On assiste d'ailleurs à un phénomène social intéressant : l'émergence paradoxale d'une génération, celle des nouveaux vieux, comme Monica, la fille de Christopher Strong. Moteur de la rencontre essentielle entre Cynthia et son père, elle va reconduire le modèle réactionnaire de ses parents auquel elle semblait s'opposer en aimant elle aussi un homme marié qui, lui, quittera sa femme. Egoïste et cruelle lorsqu'il s'agit de défendre l'équilibre social qu'elle incarne désormais, Monica finit par tourner le dos à son amie et confidente Cynthia, qui a non seulement protégé ses amours clandestines, mais lui a aussi sauvé la vie.

Quant à Lady Strong, l'épouse, elle est loin d'être un personnage antipathique. Profondément intuitive, elle fait honneur à son nom en restant silencieuse et digne jusqu'au bout. Et pour cause. Elle est celle qui ne demande rien, car elle possède tout : l'argent, la respectabilité, l'amour et la présence constante du mari, ainsi que la stature maternelle.

Le film montre de manière subtile la méfiance, sinon le mépris, d'une société envers la femme nullipare. L'épouse et mère est toujours prioritaire.
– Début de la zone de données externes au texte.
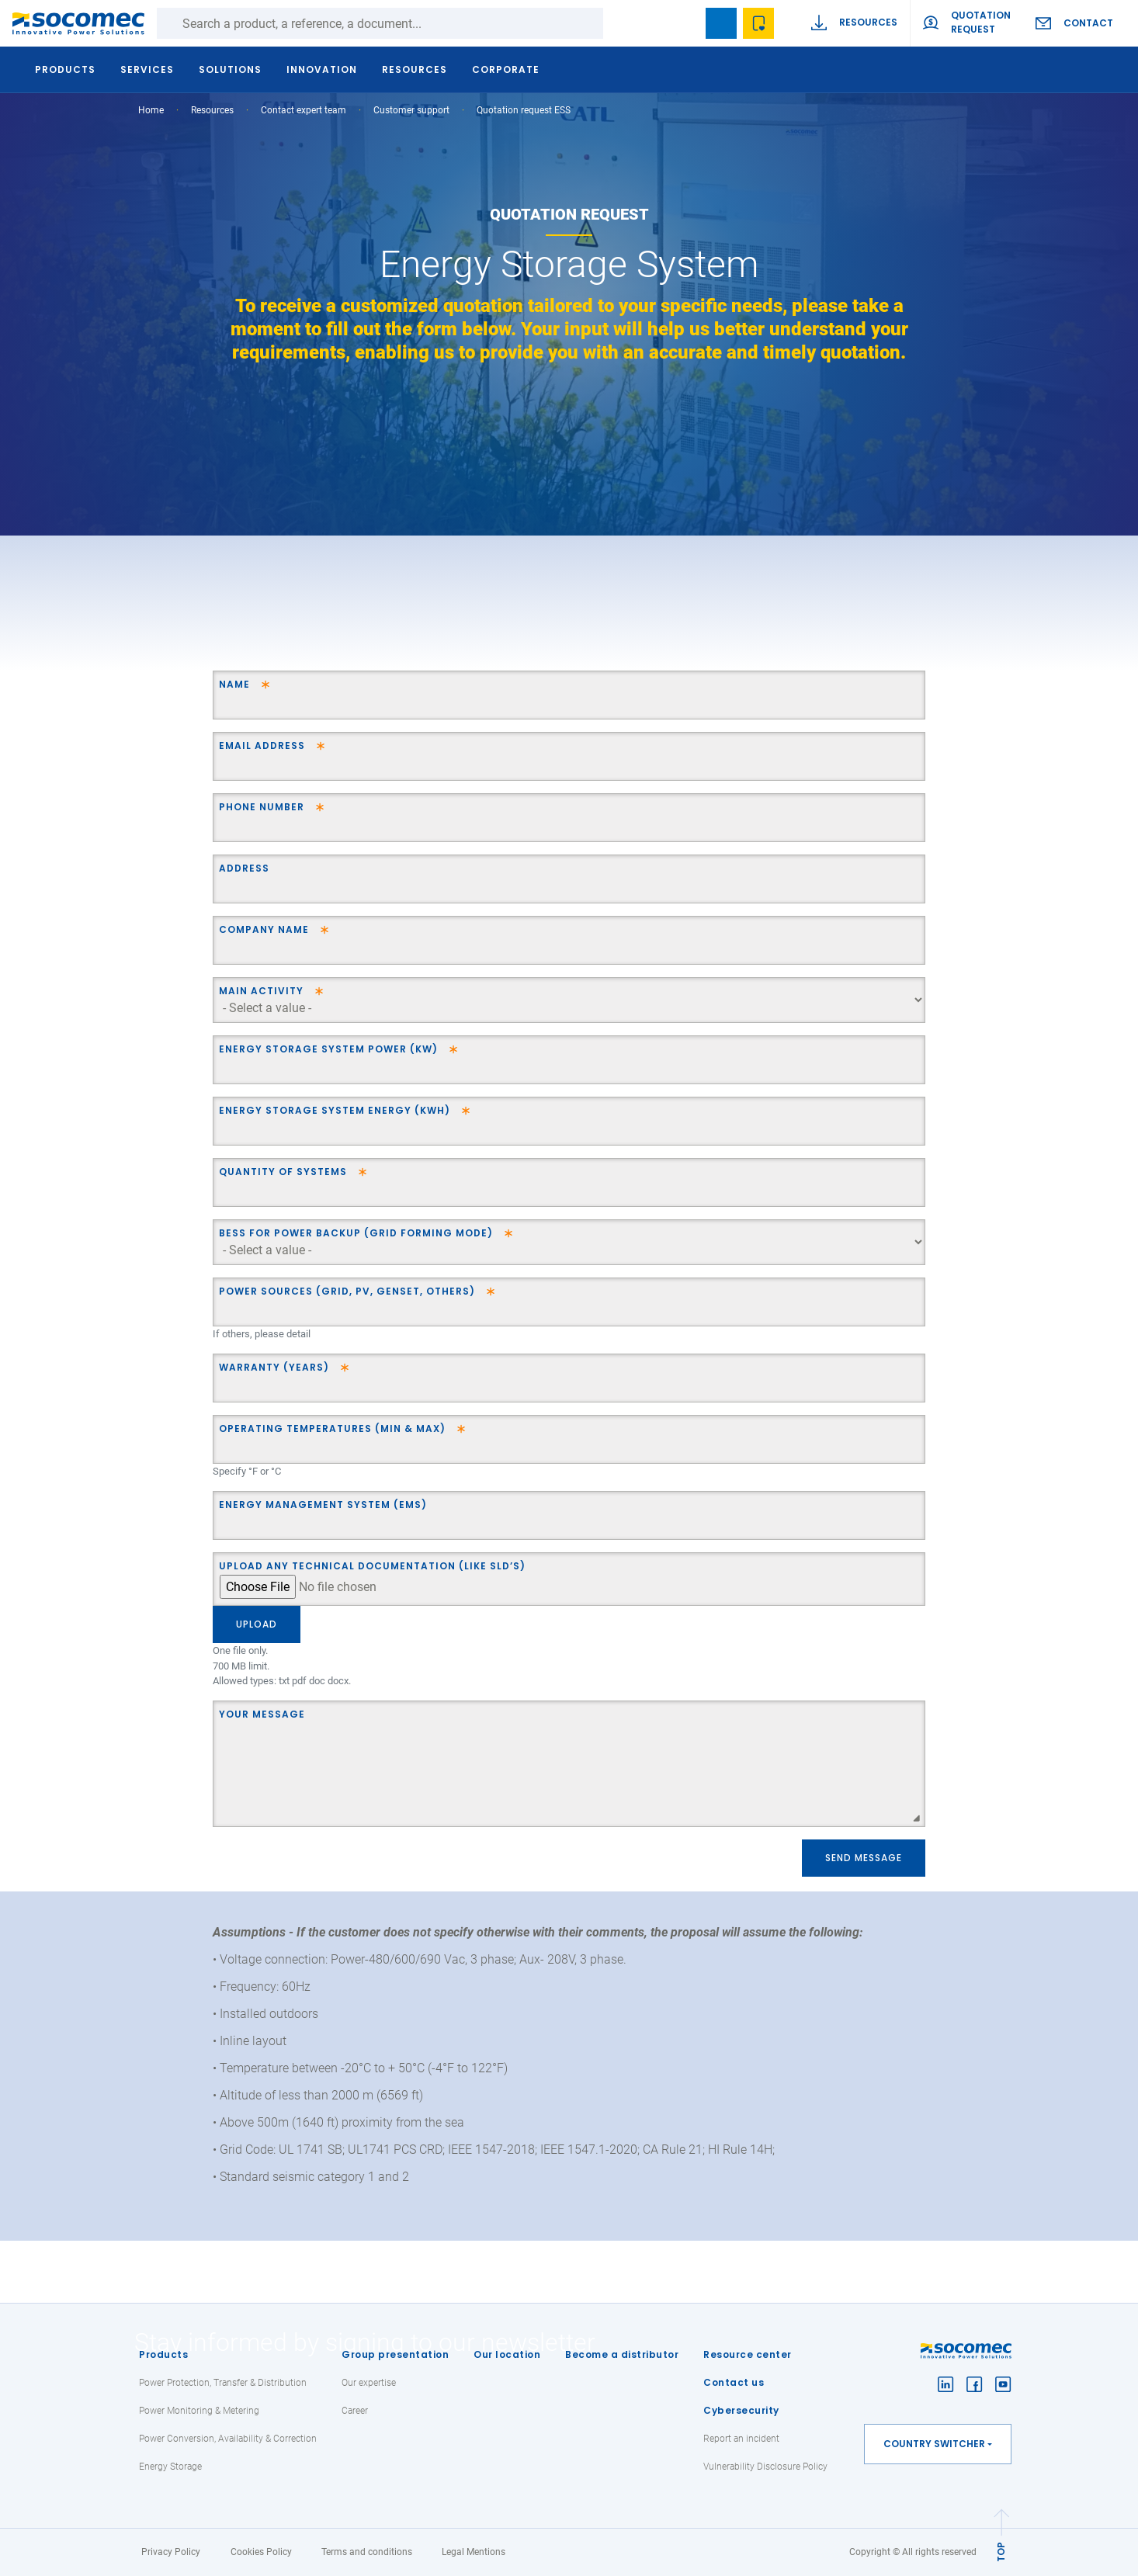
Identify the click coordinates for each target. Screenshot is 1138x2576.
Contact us (733, 2382)
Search (618, 23)
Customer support (411, 110)
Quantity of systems (283, 1171)
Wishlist (758, 23)
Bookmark (721, 23)
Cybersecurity (741, 2410)
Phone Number (261, 806)
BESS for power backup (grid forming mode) (356, 1232)
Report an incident (741, 2438)
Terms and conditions (366, 2552)
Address (244, 868)
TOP (1001, 2552)
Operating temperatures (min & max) (332, 1428)
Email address (262, 745)
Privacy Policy (170, 2552)
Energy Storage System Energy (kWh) (334, 1110)
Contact (1088, 22)
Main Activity (261, 990)
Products (163, 2354)
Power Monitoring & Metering (199, 2410)
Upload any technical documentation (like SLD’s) (372, 1565)
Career (355, 2410)
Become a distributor (621, 2354)
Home (151, 110)
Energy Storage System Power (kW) (328, 1049)
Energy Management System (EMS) (323, 1504)
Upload (256, 1624)
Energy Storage (170, 2466)
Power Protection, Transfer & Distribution (223, 2382)
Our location (507, 2354)
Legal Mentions (473, 2552)
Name (234, 684)
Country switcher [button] (934, 2443)
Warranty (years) (274, 1367)
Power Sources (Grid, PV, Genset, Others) (347, 1291)
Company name (264, 929)
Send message (863, 1857)
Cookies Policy (261, 2552)
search (683, 23)
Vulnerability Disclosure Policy (765, 2466)
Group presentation (395, 2354)
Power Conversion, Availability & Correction (228, 2438)
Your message (262, 1714)
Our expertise (369, 2382)
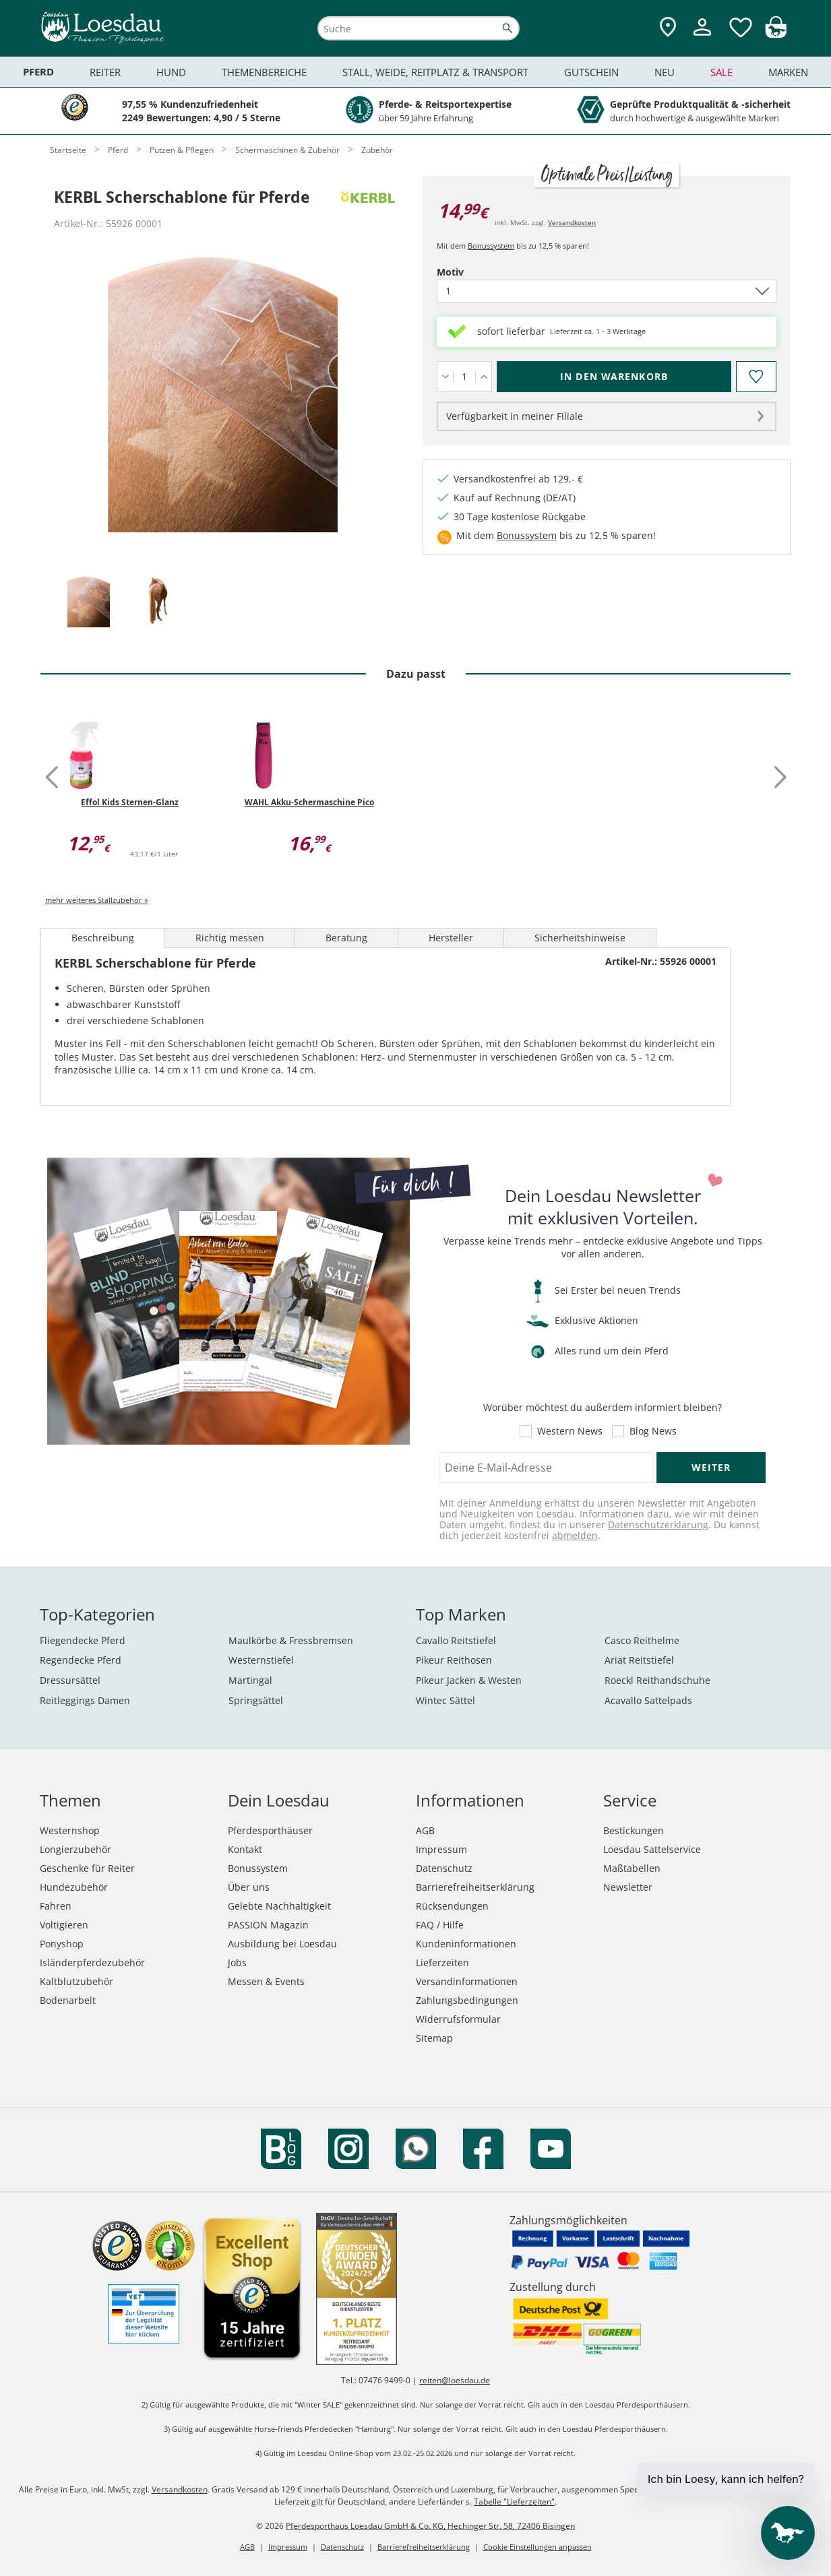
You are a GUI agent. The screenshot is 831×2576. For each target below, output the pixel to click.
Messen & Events (266, 1981)
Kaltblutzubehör (76, 1981)
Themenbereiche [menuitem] (264, 72)
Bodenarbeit (68, 2000)
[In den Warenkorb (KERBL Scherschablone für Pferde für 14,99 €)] (614, 376)
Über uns (249, 1887)
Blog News (653, 1431)
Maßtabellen (631, 1868)
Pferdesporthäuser (270, 1830)
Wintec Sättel (445, 1700)
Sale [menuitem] (721, 72)
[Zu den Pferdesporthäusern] (668, 28)
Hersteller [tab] (451, 937)
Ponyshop (62, 1943)
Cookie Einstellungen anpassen (537, 2547)
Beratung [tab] (346, 937)
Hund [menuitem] (171, 72)
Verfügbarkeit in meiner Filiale (514, 416)
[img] (776, 34)
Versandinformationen (467, 1981)
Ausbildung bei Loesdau (282, 1943)
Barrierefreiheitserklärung (475, 1887)
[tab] (88, 602)
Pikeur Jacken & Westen (469, 1680)
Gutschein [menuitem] (591, 72)
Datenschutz (444, 1868)
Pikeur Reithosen (454, 1660)
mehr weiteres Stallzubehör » (96, 900)
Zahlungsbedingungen (467, 2000)
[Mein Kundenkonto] (702, 37)
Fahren (55, 1905)
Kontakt (245, 1849)
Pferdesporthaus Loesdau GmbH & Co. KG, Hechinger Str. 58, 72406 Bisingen (430, 2526)
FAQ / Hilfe (440, 1924)
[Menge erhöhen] (483, 376)
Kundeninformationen (466, 1943)
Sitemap (434, 2038)
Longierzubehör (75, 1849)
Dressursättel (70, 1680)
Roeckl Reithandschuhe (657, 1680)
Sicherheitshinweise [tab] (579, 937)
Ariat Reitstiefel (639, 1660)
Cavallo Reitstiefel (456, 1640)
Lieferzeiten (442, 1962)
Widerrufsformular (458, 2019)
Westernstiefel (261, 1660)
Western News (570, 1431)
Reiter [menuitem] (105, 72)
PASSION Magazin (268, 1924)
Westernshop (70, 1830)
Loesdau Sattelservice (652, 1849)
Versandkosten (572, 222)
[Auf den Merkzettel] (756, 376)
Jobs (237, 1962)
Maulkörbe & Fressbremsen (290, 1640)
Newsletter (627, 1887)
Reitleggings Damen (85, 1700)
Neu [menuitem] (664, 72)
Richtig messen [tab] (229, 937)
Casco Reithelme (642, 1640)
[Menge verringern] (445, 376)
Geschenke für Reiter (87, 1868)
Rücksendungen (452, 1905)
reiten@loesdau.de (454, 2380)
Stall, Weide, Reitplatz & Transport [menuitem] (435, 72)
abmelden (575, 1535)
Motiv (473, 271)
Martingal (250, 1680)
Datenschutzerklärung (658, 1524)
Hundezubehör (74, 1887)
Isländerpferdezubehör (92, 1962)
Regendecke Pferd (80, 1660)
D'ailleurs Christopher Strong va jusqu'à affirmer, dans un élan aveugle, qu'en cas de grossesse de Cynthia, il l'épouserait – bien sûr.

Pourquoi Cynthia décide-t-elle alors de ne pas lui avouer qu'elle attend un enfant ? Pourquoi renonce-t-elle à garder sous ses draps, de manière permanente, l'objet de son amour ?

Cynthia est une grande héroïne amoureuse, dissidente à jamais, puisque le film montre qu'elle ne pourra pas s'affirmer à la fois socialement et érotiquement. Elle refuse le circuit symbolique de la femme bourgeoise – mariée, comblée, conforme – même au prix de son propre bonheur, de même qu'elle refuse le rôle de l'éternelle maîtresse dans l'ombre.

Dorothy Arzner magnifie les archétypes de la féminité pulsionnelle, créant ainsi une nouvelle héroïne tragique, celle de la femme indépendante, aimante, désirante et révoltée par son époque.

A travers la fureur de Cynthia, Dorothy Arzner dénonce un ordre qui réclame la résignation, un ordre qui soumet l'homme et la femme à la raison de la société établie.

A la fin du film et de manière ironique, la presse rend hommage à Cynthia le jour même où on annonce le voyage de Lord Strong vers de nouveaux horizons conjugaux avec sa femme vers l'Amérique (ancien paradis des amants clandestins). La forme classique du mélodrame semble absoudre de son rôle oppressif l'institution du mariage de raison, mais en glorifiant la victime, morte dès le moment où elle accepte de renoncer à sa carrière pour rassurer son amant.

Malgré la mort de l'héroïne, la vérité du film semble être dans la force de la passion amoureuse et non pas du côté de la rationalité de ceux qui sacrifient l'amour. La grandeur ultime de Cynthia est de ne pas imposer à l'homme qu'elle aime un choix qu'il n'aurait pas eu le courage d'assumer. Elle devient la sœur de toutes les femmes souveraines jusqu'à notre époque, et le mélodrame, tel que le présente Dorothy Arzner, n'a rien perdu de sa puissance rebelle, négatrice, amoureuse et féminine.


Gabriela Trujillo, écrivain, essayiste et historienne du cinéma, a longtemps travaillé à la Cinémathèque française, a dirigé la Cinémathèque de Grenoble ainsi que son festival de court métrage. Membre du comité de sélection de la Quinzaine des cinéastes, elle se consacre désormais à l'écriture et l'enseignement.